→ **Yapılacak Görev**:
Metne göre davacı, 26/07/2021 tarihinde davalıya ne kadar tutarında havale yapmıştır?

→ **Metin**:

'''

Emsal Mahkeme Kararı Ankara Bölge Adliye Mahkemesi 22. Hukuk Dairesi 2022/1819 E. 2023/47 K. 03.02.2023 T.

Görüntülediğiniz mahkeme kararı henüz kesinleşmemiştir. Yararlı olması amacıyla eklenmiştir.

T.C. ANKARA BÖLGE ADLİYE MAHKEMESİ BAM 22. HUKUK DAİRESİ Esas-Karar No: 2022/1819 – 2023/47

T.C.
A N K A R A
B Ö L G E A D L İ Y E M A H K E M E S İ
22. H U K U K D A İ R E S İ

ESAS NO : 2022/1819 ( KABUL KALDIRMA)
KARAR NO : 2023/47

T Ü R K M İ L L E T İ A D I N A
İ S T İ N A F K A R A R I

İNCELENEN KARARIN
MAHKEMESİ : ANKARA 7. ASLİYE TİCARET MAHKEMESİ
TARİHİ : 07/06/2022
ESAS-KARAR NO : 2021/687 E 2022/386 K

DAVACI :
VEKİLİ :
DAVALI :
VEKİLİ :
DAVANIN KONUSU : İtirazın İptali
KARAR TARİHİ : 03/02/2023
YAZILDIĞI TARİH : 03/03/2023

Taraflar arasında yukarıda bilgileri belirtilen kararın Dairemizce incelenmesi davacı vekili tarafından istenmiş, 6100 sayılı Hukuk Muhakemeleri Kanunu’nun 352. maddesi uyarınca, yapılan ön inceleme sonucu, istinaf dilekçesinin süresi içinde verildiği ve eksiklik bulunmadığı anlaşıldığından inceleme aşamasına geçilmiştir. İncelemenin dosya üzerinde yapılmasına karar verildi.
GEREĞİ GÖRÜŞÜLDÜ
İDDİANIN ÖZETİ
Davacı vekili, müvekkilinin 26/07/2021 tarihinde … nolu dükkanın tadilatında işçi olarak çalışan davalı …’e ‘’Borç’’ açıklaması ile 85.000,00 TL’lik havale yaptığını, alacağının tahsili amacıyla Ankara 14 İcra Müdürlüğü’nün 2021/10583 Esas sayılı dosyası ile davalı aleyhine icra takibi yaptığını, davalının haksız itirazı ile takibin durduğunu belirterek itirazın iptali ile takibin devamına ve müvekkili lehine icra inkar tazminatına karar verilmesini talep ve dava etmiştir.

'''

→ **Veri Kesiti**:
'''

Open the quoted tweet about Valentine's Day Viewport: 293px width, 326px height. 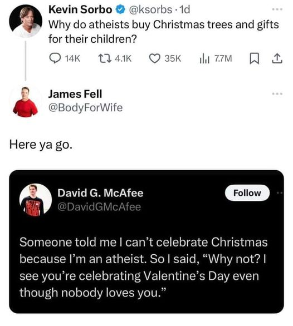[x=147, y=241]
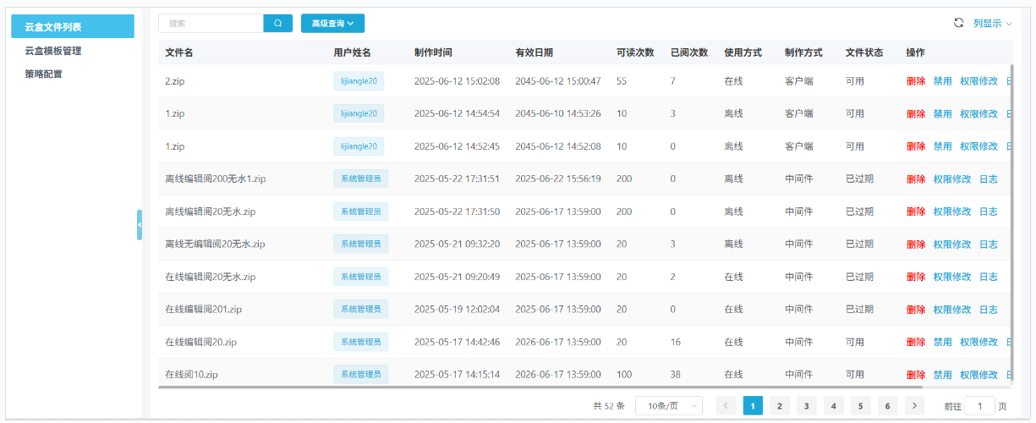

'''

→ **Tam Yanıt**:
85.000,00 TL